If one side loses conventionally, whether they would resort to the use of nuclear weapons is not guaranteed. It depends on what the conflict is about and the specific interests in question.
Yes, agreed it does depend on scenario. The context you were writing under was the US destroying Chinese industrial sites. If we're at the point where the Americans are freely wiping out Chinese industry, then it's pretty straightforward to assume that: PLAAF is done, PLAN is done, Chinese air defense networks are gone, PLARF and Chinese nuclear deterrent is completely exposed/gone, Xi Jinping and the PSC about to be arrested/eliminated, CPC about to be regime-changed, SCS, Taiwan, Xinjiang, Hong Kong gone gone gone, etc. etc.
That's the read? Or is it as Totoro describes:
The Americans wipe PLAAF, PLAN, PLARF, wipe Chinese air defense, severely weakening Chinese nuclear deterrent and leaving China defenseless, smash Chinese industry, setting China back "a much, much shorter timespan" in an era of technological acceleration and centralization... then pull back from China at the brink, threatening nuclear annihilation if China retaliates.I don't see that as the only or even the most likely course of events. If one side sees it's going to lose conventionally, it has two options:
A) escalating to nuclear - which has a high likelihood of escalating so much that everyone loses hard. Which involves the active side losing 50% of its population and 90% of its economy/industry/tech base.
or B) saying "ok, you win" and backing down. If it does that, it will lose a few percent of its population and some more percent of its economy/industry/tech base.

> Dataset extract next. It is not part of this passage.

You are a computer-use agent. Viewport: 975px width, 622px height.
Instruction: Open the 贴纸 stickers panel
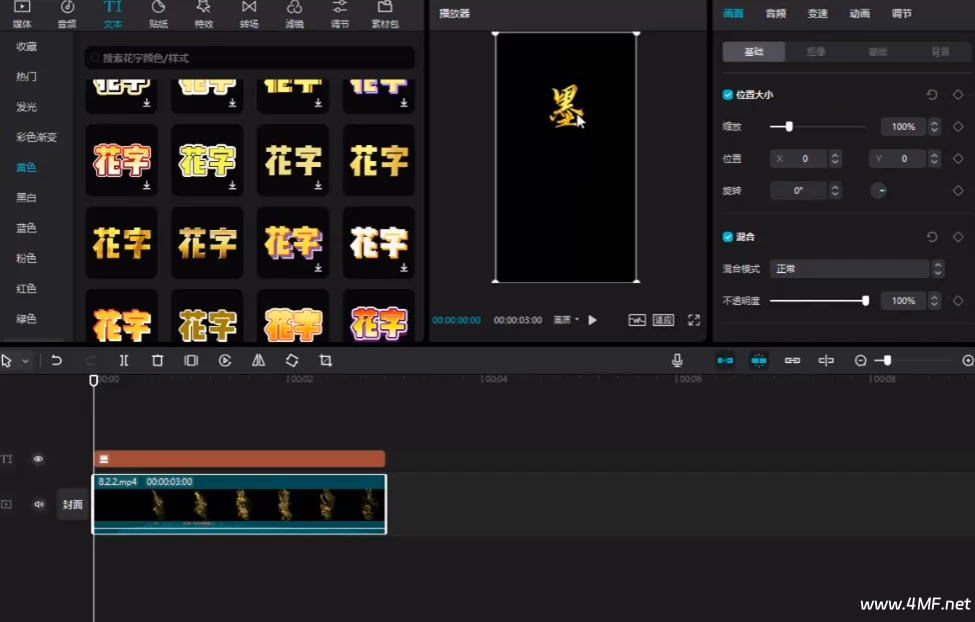pyautogui.click(x=158, y=14)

Under option A - the active country may require centuries to get to the level where it was before the war. Also centuries to get to the same level relative to the other belligerent country.
Under option B - the active country may require just decades to get to the level where it was before the war. With also a chance to once again match the other belligerent country; perhaps not within those same decades but certainly within a much, much shorter timespan than the aforementioned "centuries".
Fair. But why would the Chinese agree to that, when they can skip all that nasty negative stuff by escalating quick, and to use a poker term, raise you all in with WMDs and annihilation for all? That seems to be quite a bit more level a playing field for the Chinese to want to play on.
I don't mean to frivolously discuss these scenarios. Many American think-tankers will calmly describe attacking mainland targets in various contingencies, and I remember reading a Congressional testimony earlier this year about the need to take out southern Chinese air defense in any Taiwan conflict. Hopefully there's no miscalculation here...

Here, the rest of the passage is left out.